Case Presentation: An 80-year-old female presented with several months of progressive dysphagia and weight loss. On physical exam she had diffuse cervical lymphadenopathy. Computed tomography (CT) of her neck revealed a 3.0 x 1.8-centimeter mass originating from the upper third of the esophagus and cervical LAD. Core needle biopsy of a cervical lymph node revealed malignant mucin secreting glands, and immunological staining was consistent with a moderately differentiated adenocarcinoma. Upper endoscopy and biopsy of the esophageal mass revealed glandular epithelium and columnar dysplasia, and flow cytometry was consistent with a moderately differentiated adenocarcinoma. Further immunohistochemical staining pointed away from lung or breast cancer, and histological studies were not consistent with intestinal metaplasia or gastric tissue. Initial positron emission tomography (PET) imaging revealed increased uptake in only the esophagus and surrounding lymph nodes. The patient was diagnosed with an adenocarcinoma of unknown primary and was treated with folinic acid, fluorouracil, and oxaliplatin (FOLFOX). Repeat radiographic staging before cycle 4 demonstrated interval improvements. Six months after her initial presentation, the patient was admitted for urosepsis. CT of the abdomen and pelvis revealed a 1.8 cm pancreatic body mass. Endoscopic ultrasound guided biopsy of this mass was consistent with pancreatic adenocarcinoma. The patient’s CA-19-9 was over 10,000 which is suggestive of a gastrointestinal source of her primary adenocarcinoma. The patient continued to decline developing hypoxemic respiratory failure and ultimately opted for hospice measures.

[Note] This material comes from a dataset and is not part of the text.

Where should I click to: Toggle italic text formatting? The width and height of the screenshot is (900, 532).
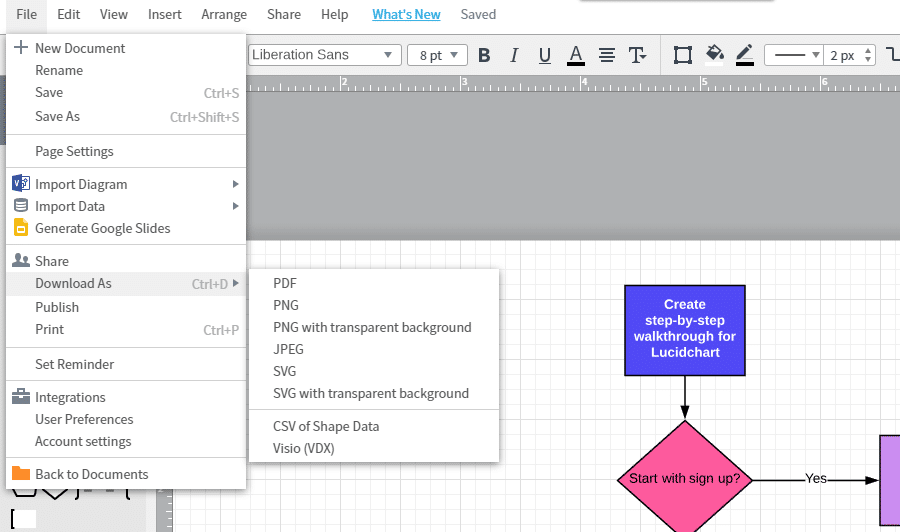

Discussion: Classically squamous cell carcinomas develop in the upper portion of the esophagus while adenocarcinomas develop in the lower portion of the esophagus. In some rare cases, adenocarcinomas of the upper esophagus have been described. These cases can be due to pre-existing congenital ectopic gastric mucosa but consideration also has to given to metastatic disease[1]. The most common primary cancers that give rise to upper esophageal metastasis are from the lung or breasts but usually the primary lesion is readily evident with these cancers[2]. Pancreatic cancer is relatively unusual in that it can metastasizes prior to the development of a primary mass. Along with the dissemination to rare sites like the upper esophagus, this ability highlights the profound metastatic potential of pancreatic adenocarcinomas.
Conclusions: Adenocarcinoma diagnosed in the upper esophagus should prompt clinicians to conduct a thorough staging assessment for a primary lesion if pathologic evidence of ectopic gastric tissue is absent. This case highlights the importance of close clinical follow up and frequent staging during treatment of adenocarcinomas of unknown primary. Early assessment with CA-19-9 in the setting of an unknown primary may offer a diagnostic benefit to further elucidate the primary etiology if it is not known.